## Work request
Go through the records below and return each line that has "agent" in it.

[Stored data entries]
--------------------
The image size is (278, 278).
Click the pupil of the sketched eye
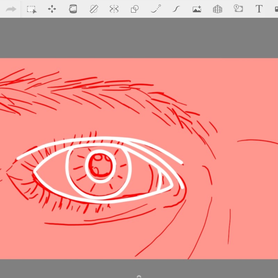(x=100, y=167)
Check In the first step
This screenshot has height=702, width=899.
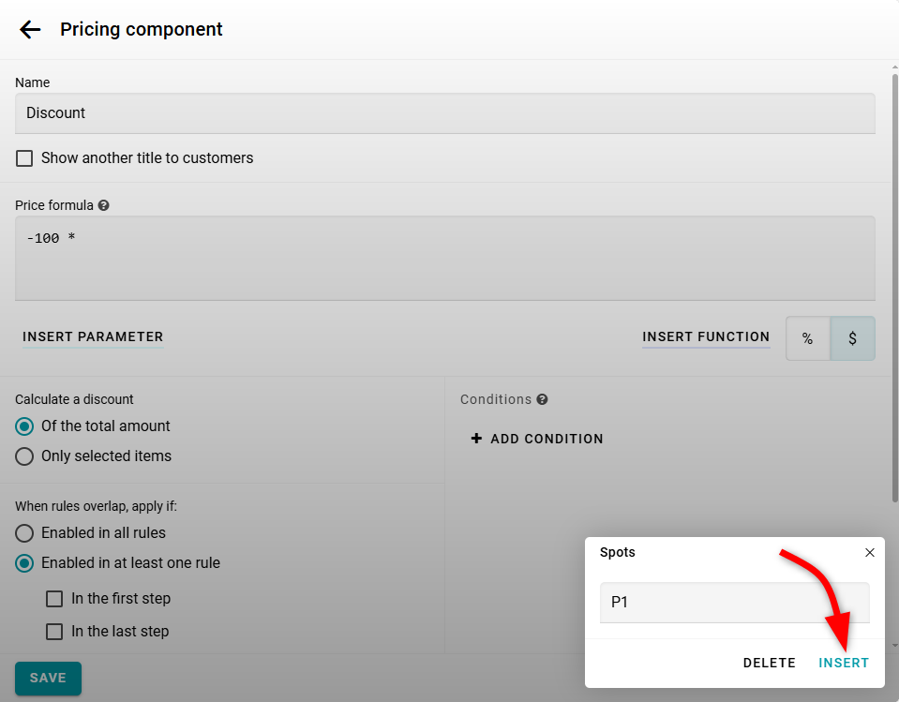pyautogui.click(x=55, y=599)
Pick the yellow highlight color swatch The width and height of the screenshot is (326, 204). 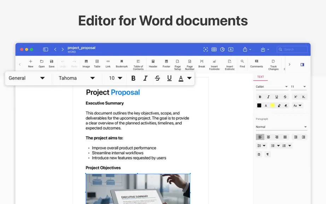coord(272,106)
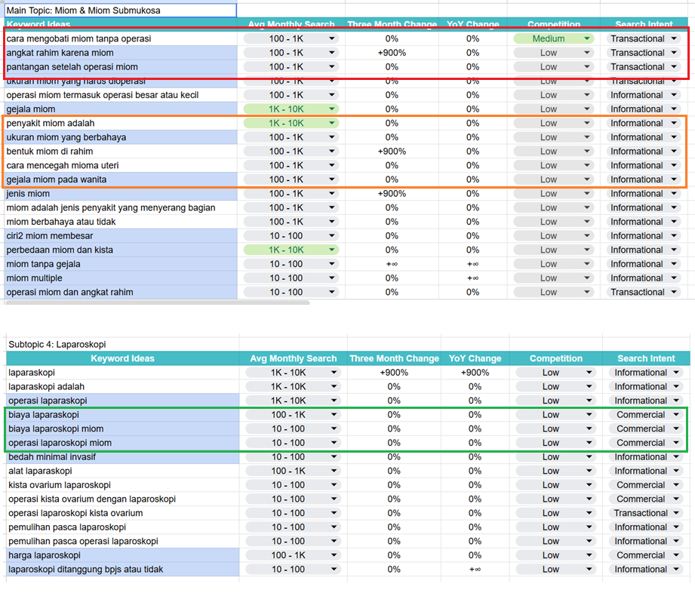This screenshot has height=602, width=695.
Task: Open Medium competition dropdown for cara mengobati miom
Action: tap(554, 38)
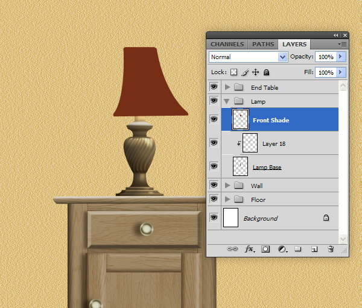Click the link layers icon
Image resolution: width=362 pixels, height=308 pixels.
(232, 249)
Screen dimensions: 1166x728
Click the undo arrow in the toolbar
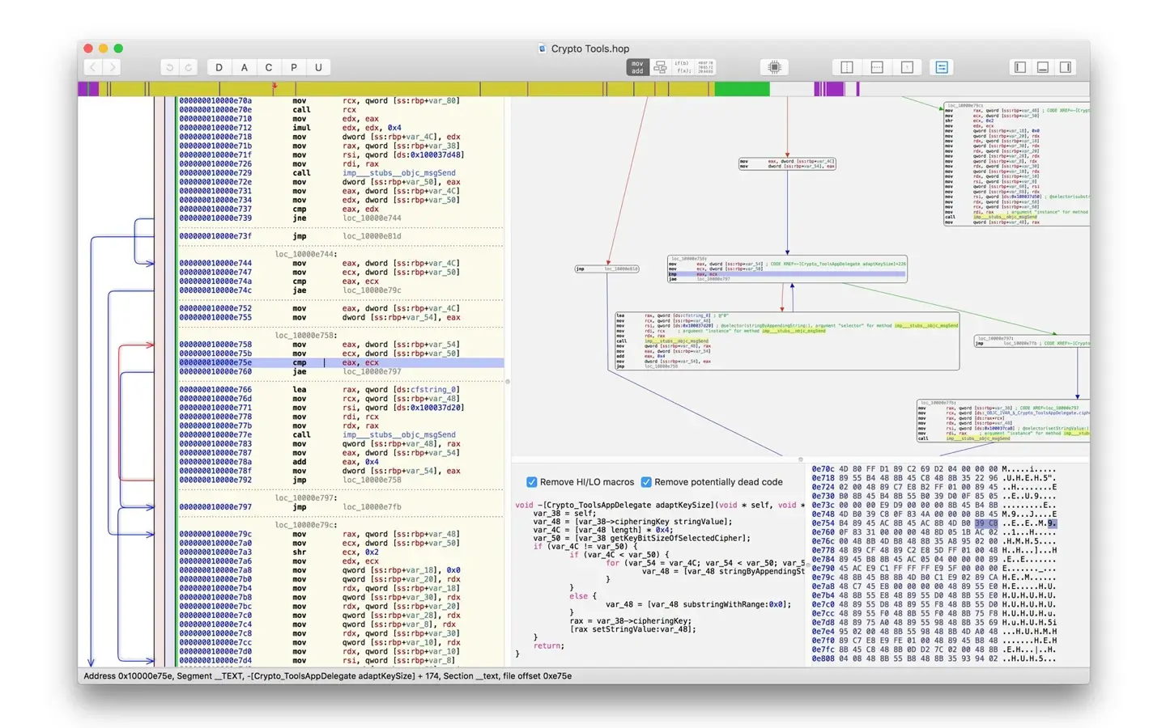pos(169,68)
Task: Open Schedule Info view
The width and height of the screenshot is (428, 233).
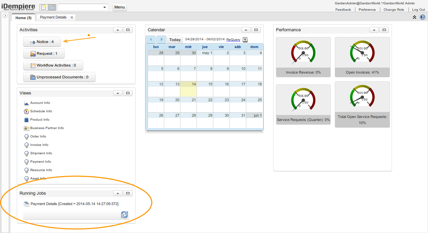Action: [41, 111]
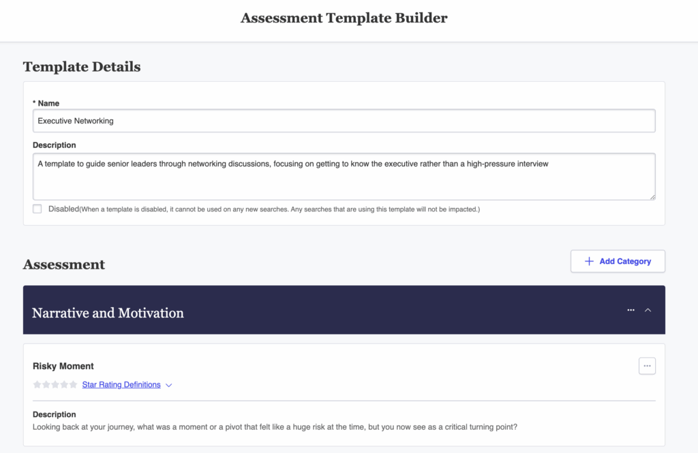Click the Disabled template explanation text
The height and width of the screenshot is (453, 698).
click(279, 209)
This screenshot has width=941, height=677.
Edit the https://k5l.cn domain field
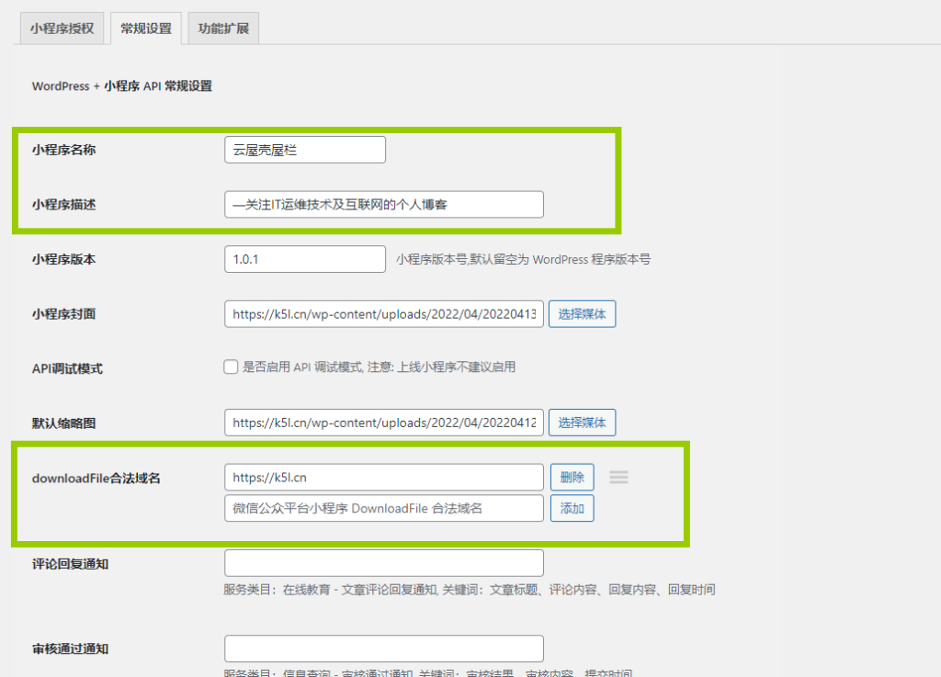click(383, 478)
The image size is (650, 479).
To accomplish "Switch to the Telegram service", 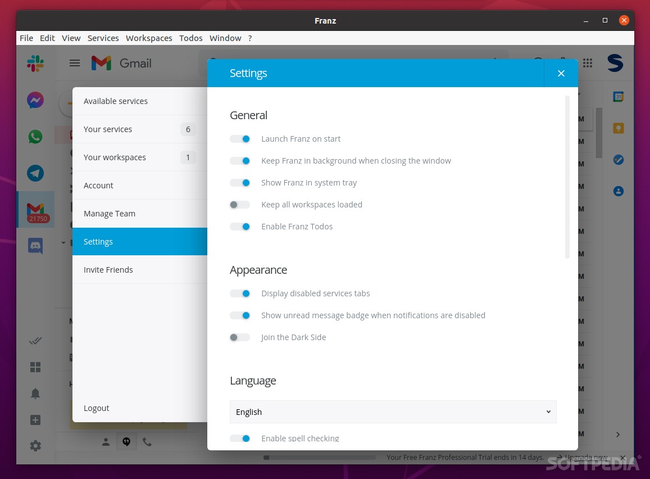I will [35, 173].
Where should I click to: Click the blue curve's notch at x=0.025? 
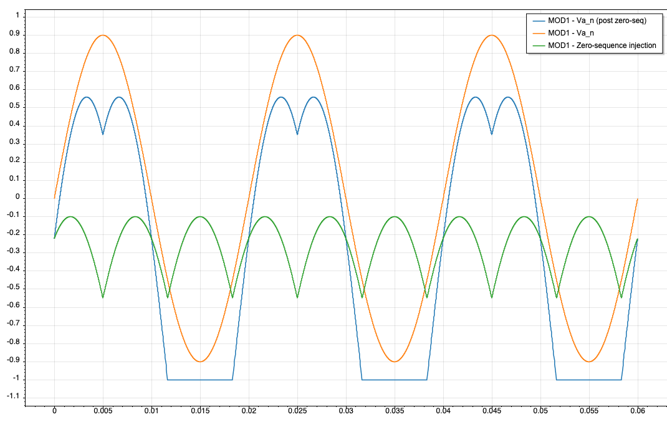[297, 134]
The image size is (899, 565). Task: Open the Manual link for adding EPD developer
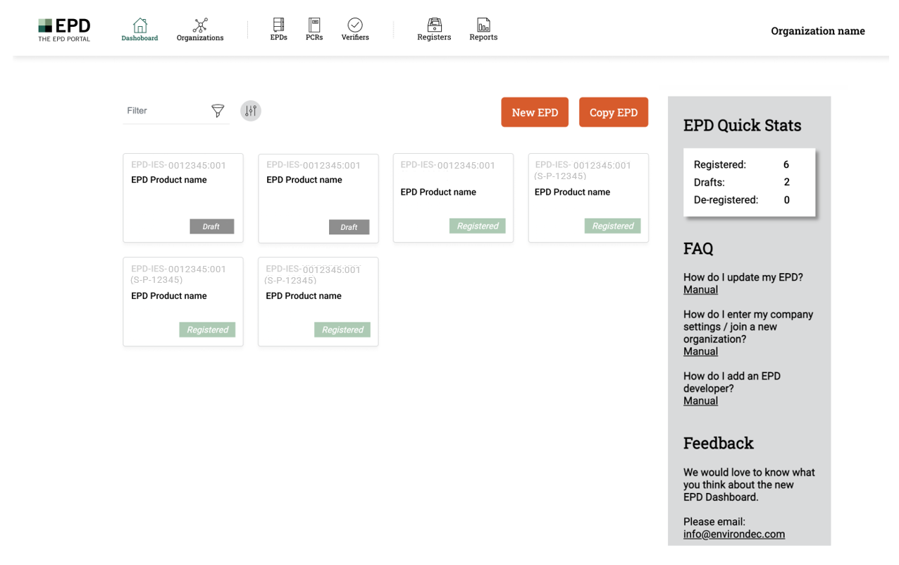click(x=700, y=401)
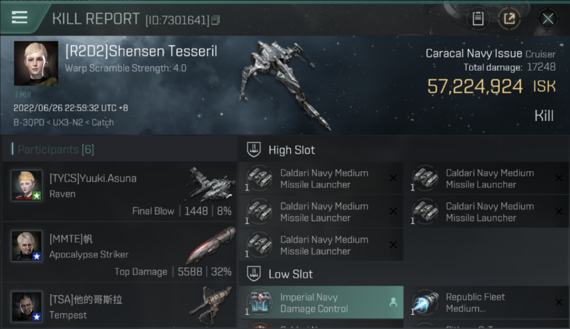The height and width of the screenshot is (329, 570).
Task: Click the Republic Fleet Medium module icon
Action: 426,302
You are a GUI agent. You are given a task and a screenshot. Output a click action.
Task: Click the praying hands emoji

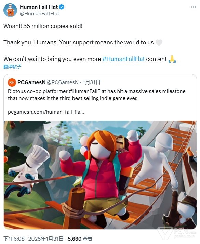coord(172,59)
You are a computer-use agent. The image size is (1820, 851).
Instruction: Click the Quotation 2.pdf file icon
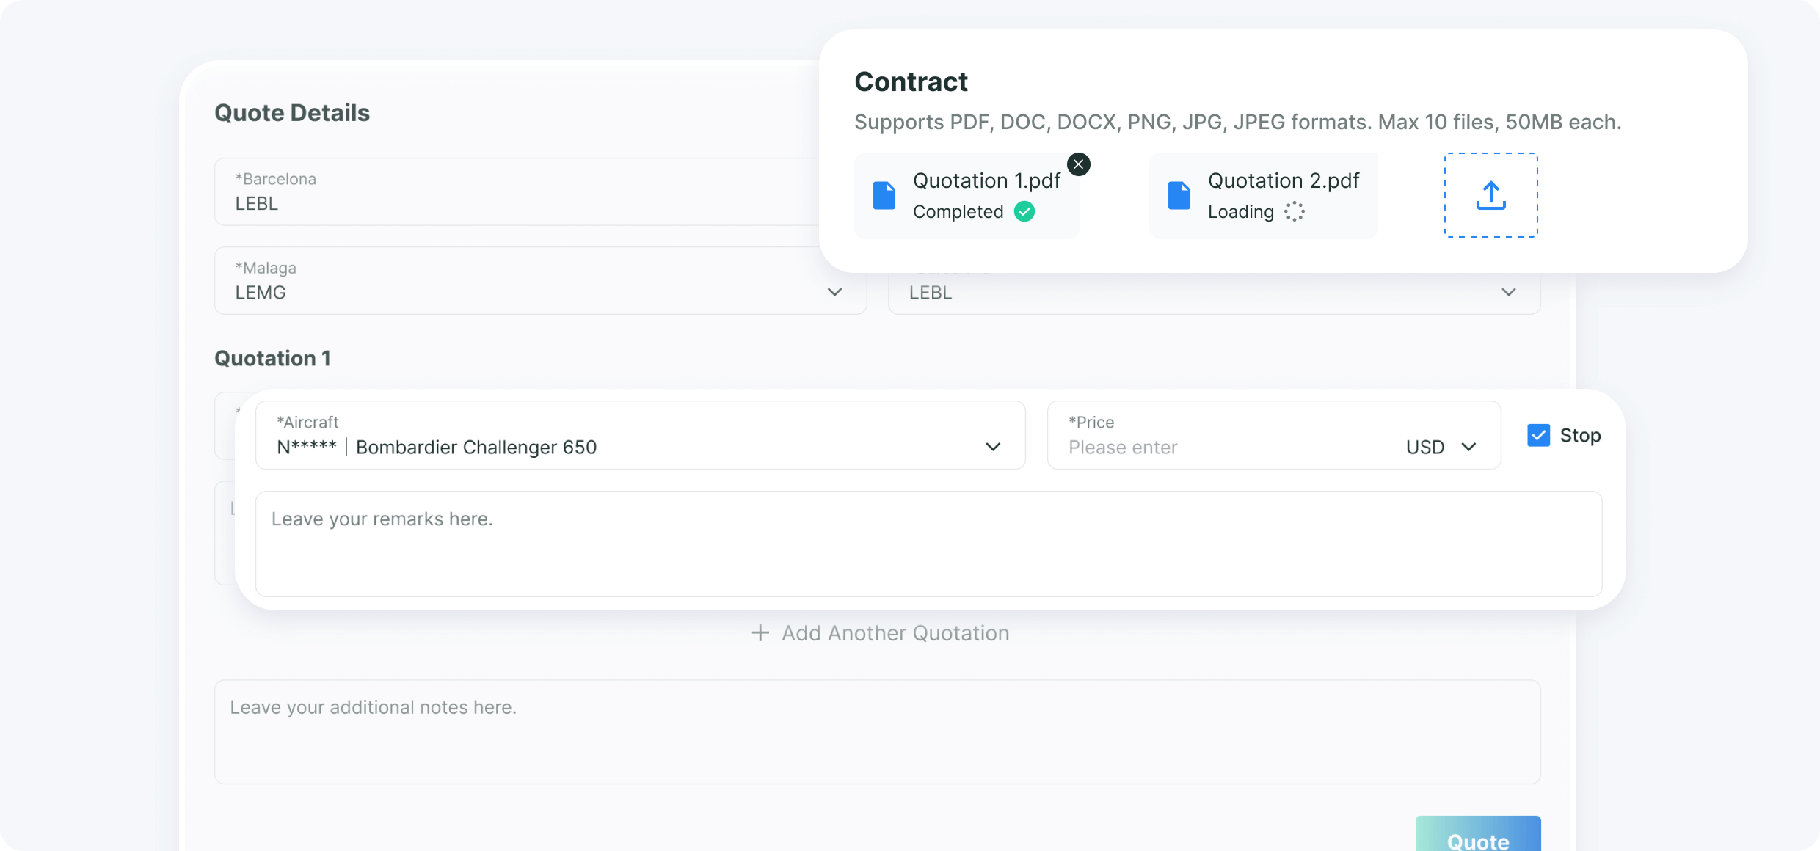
--------------------
## Exercise solution
You are a GUI agent. You are given a task and a screenshot. Output a click action.
You are a computer-use agent. The image size is (1820, 851).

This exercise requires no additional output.